With the state to receive federal funding for COVID relief, IFB favors the one-time dollars being spent on the budget shortfall and COVID-impacted health and human services and elementary and secondary education, according to Semlow. “We hope the federal dollars are not used for new programs because that is a one-time influx,” he added.

In the bill process, new IFB policy approved at the 2020 annual meeting is addressed in HB 2863, sponsored by Rep. Dan Swanson, R-Alpha. The bill would create an appeal process for a landowner or occupant denied permission by a highway authority to build ditches, drains, tracks, rails, poles, wires, pipelines or other equipment along any highway or road. The language clarifies the appeal process to a county superintendent of highways. The House Transportation Regulation, Roads & Bridges Committee passed the bill on a 9-3 vote. IFB is working with the County Engineers Association and county highway commissioners on potential sticking points.

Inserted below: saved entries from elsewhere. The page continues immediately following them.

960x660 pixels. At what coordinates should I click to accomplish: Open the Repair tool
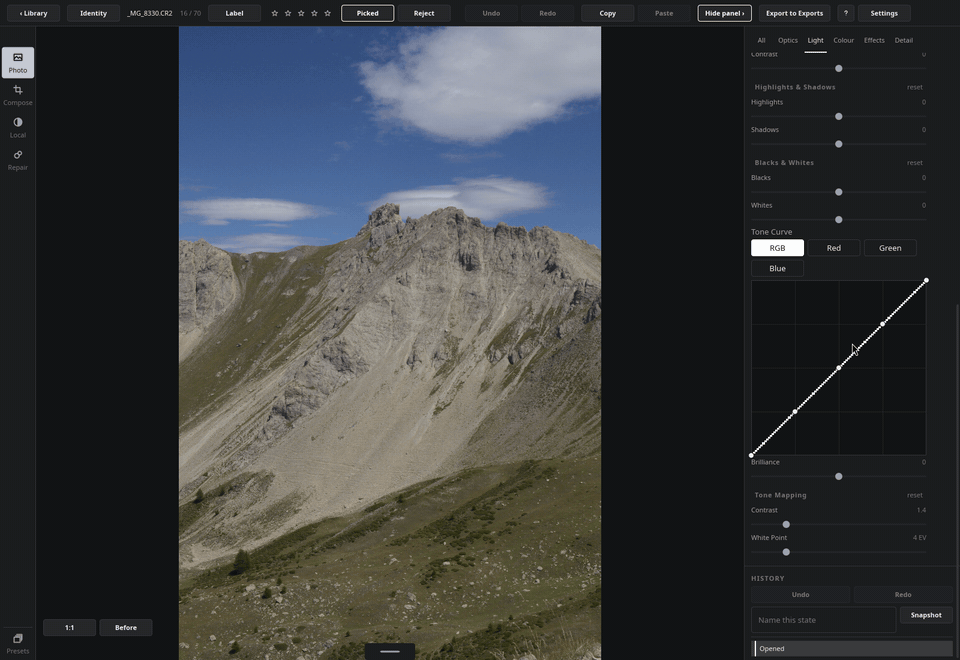tap(18, 160)
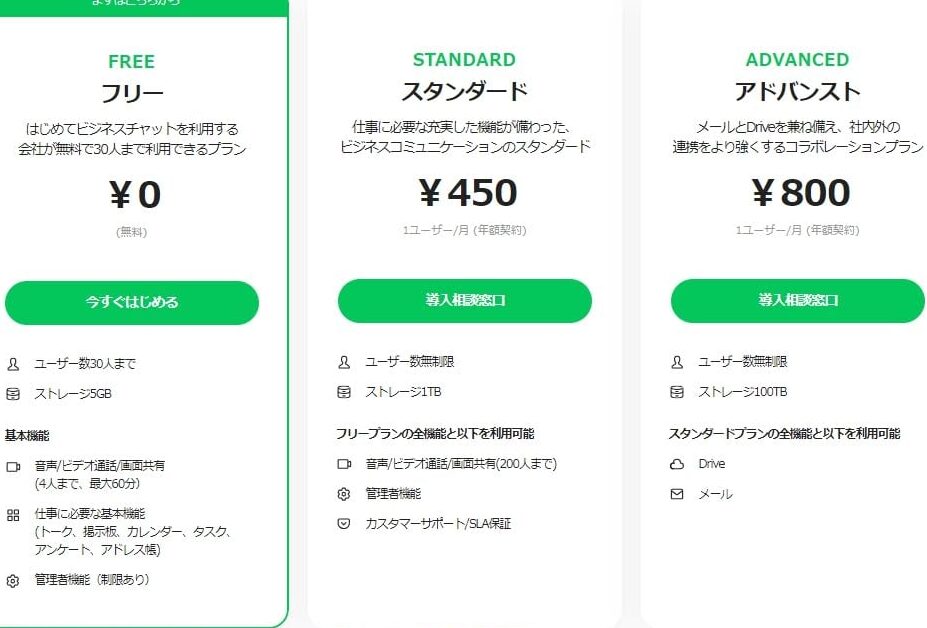Open 導入相談窓口 under the Standard plan
Image resolution: width=927 pixels, height=628 pixels.
coord(465,301)
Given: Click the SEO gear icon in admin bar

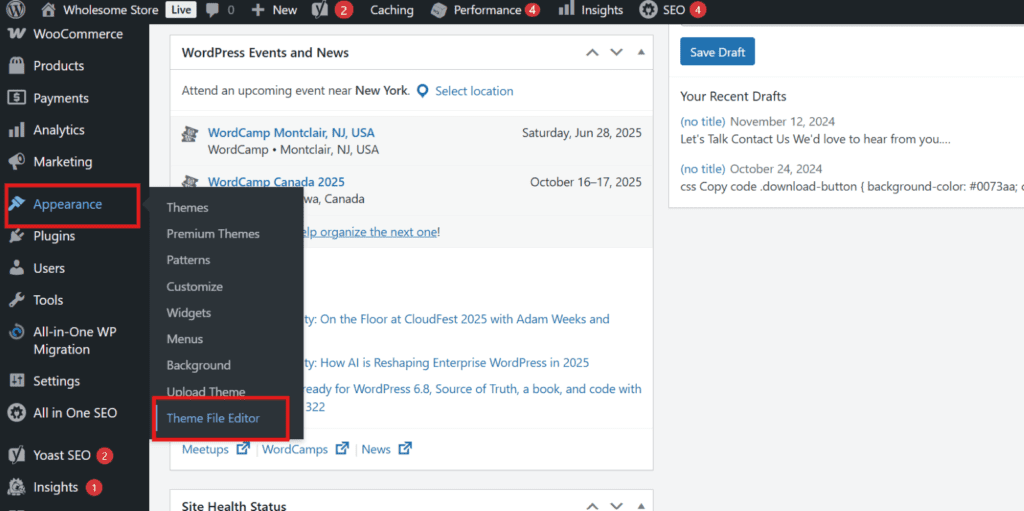Looking at the screenshot, I should coord(648,10).
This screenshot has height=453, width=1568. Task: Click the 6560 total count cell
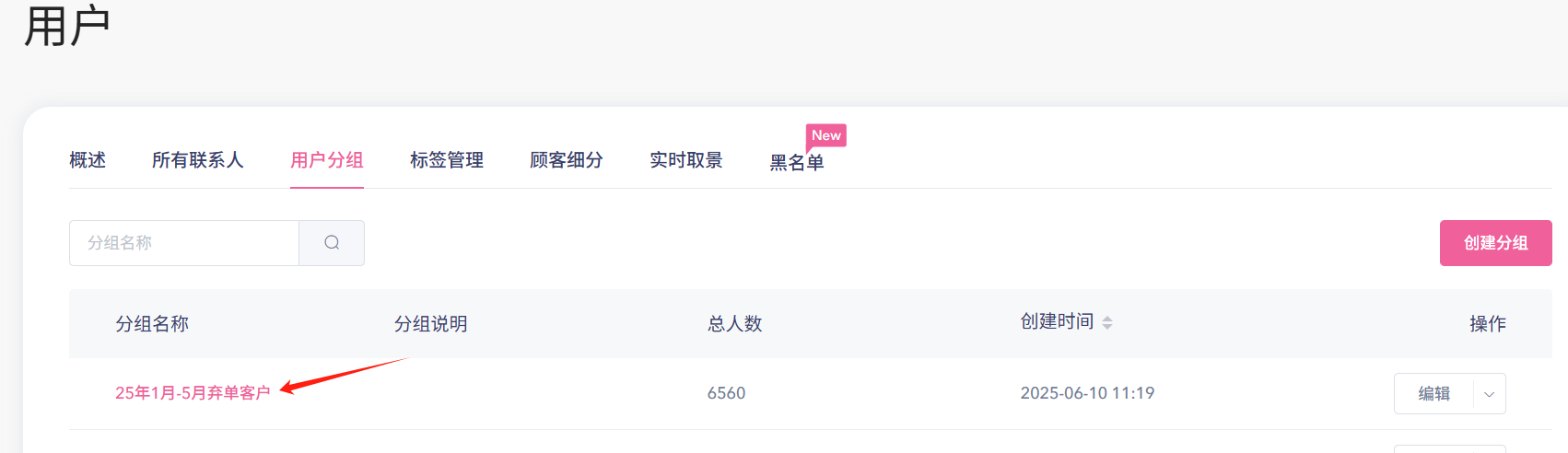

On Wednesday, the Senate Judiciary Committee heard testimony on SB 458 that would limit the legal liability of agritourism businesses.

As proposed, an agritourism operator would not be liable for a participant’s injury or death caused by inherent risks of agritourism activities if required warnings are posted. IFB and the Illinois Specialty Growers Association support the legislation.

IFB opposes a bill that would put school consolidation questions directly on the ballot. HB 7, sponsored by Rep. Rita Mayfield, D-Waukegan, would create a commission that would recommend “beneficial” school consolidations and report to the governor and General Assembly. If the commission adopts its report and recommended consolidations, after a long and detailed process, the proposed consolidation would be put on the ballots. The House Elementary and Secondary Education: Administration, Licensing and Charter School Committee unanimously passed the bill, which is on second reading.


IFB members asked to take action on tax issues

Illinois Farm Bureau FB ACT members should email President Joe Biden and Congress urging them to reconsider the “transfer tax” contained in the STEP Act and allow continued use of stepped-up basis.

Proposed legislation would tax capital gains at death and eliminate stepped-up basis as a way to raise revenue for government spending.

Stepped-up basis is a process that allows a farmer to pay capital gains taxes only on a property’s increase in value since the time that land was inherited, instead of paying the full increase in value since it was purchased by a deceased relative. In addition, the tax on the new stepped-up value is deferred until property is sold by the surviving family member.

“This proposed asset ‘transfer tax’ contained in the STEP Act would be detrimental to our nation’s small family farmers,” said Richard Guebert Jr., IFB president. “It wouldn’t take many acres of farmland, farm machinery and equipment, buildings or grain bins to trigger the extremely low $1 million asset threshold. Several years ago when the threshold was lower, many family heirs were forced to sell the land they inherited to pay the estate taxes. This proposal to eliminate stepped-up basis would have the same detrimental effect.”

Members will be alerted in a text message and an email notification. Members can then complete the action request by clicking on the link in the text message or the “TAKE ACTION” button in the email.

Many IFB members are also involved in the American Farm Bureau Federation’s grassroots advocacy program, but it is only necessary to complete the action request once. The action request will be live until further notice.